Extracted records:
--------
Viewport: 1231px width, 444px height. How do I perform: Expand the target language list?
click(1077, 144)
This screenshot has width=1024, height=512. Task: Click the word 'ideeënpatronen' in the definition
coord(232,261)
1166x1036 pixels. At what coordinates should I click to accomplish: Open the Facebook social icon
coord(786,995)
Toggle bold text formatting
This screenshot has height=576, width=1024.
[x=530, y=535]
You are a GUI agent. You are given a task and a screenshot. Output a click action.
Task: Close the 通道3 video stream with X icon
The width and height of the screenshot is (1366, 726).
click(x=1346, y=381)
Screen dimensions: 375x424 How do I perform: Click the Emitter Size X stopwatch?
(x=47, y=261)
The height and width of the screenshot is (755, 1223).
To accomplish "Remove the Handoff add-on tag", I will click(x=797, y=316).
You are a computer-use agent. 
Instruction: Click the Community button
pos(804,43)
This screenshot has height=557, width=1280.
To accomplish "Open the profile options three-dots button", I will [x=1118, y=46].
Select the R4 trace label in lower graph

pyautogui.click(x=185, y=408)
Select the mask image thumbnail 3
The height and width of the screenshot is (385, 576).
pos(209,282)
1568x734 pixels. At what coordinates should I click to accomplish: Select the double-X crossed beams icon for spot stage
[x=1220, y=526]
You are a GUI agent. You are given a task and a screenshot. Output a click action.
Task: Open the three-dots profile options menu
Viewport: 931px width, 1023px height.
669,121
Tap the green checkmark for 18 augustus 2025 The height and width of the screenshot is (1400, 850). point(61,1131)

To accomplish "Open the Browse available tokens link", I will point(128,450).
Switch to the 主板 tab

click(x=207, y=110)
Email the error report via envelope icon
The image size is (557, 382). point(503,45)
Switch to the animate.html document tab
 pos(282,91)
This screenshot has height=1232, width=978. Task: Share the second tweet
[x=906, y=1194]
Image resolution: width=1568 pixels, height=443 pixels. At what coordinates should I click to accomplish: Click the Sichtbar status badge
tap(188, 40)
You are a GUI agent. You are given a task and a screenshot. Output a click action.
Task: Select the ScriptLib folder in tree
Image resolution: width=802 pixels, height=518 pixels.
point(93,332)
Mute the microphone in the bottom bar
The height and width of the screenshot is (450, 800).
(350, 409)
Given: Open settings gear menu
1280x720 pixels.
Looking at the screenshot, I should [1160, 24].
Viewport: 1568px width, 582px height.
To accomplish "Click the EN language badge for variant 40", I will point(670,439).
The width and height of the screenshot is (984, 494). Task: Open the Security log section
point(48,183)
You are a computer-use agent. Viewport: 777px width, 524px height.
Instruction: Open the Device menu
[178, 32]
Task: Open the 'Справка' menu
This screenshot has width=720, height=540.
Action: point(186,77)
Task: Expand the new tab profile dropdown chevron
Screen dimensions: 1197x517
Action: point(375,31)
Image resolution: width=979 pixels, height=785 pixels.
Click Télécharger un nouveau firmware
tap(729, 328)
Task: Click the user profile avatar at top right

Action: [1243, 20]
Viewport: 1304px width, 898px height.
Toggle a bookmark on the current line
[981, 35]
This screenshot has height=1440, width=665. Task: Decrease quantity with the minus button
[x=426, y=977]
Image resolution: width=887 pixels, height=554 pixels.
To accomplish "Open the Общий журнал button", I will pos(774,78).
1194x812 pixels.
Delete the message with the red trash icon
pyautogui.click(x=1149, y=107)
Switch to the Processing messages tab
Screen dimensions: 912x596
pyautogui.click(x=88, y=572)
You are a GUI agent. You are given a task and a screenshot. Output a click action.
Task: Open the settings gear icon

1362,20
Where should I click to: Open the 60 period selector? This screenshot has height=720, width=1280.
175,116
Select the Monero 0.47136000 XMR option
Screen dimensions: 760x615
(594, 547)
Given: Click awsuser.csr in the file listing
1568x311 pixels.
--------
**Exercise instructions**
Look through the records above and report how many lines hold the word "dots", giving only the number.

**Completed task**
2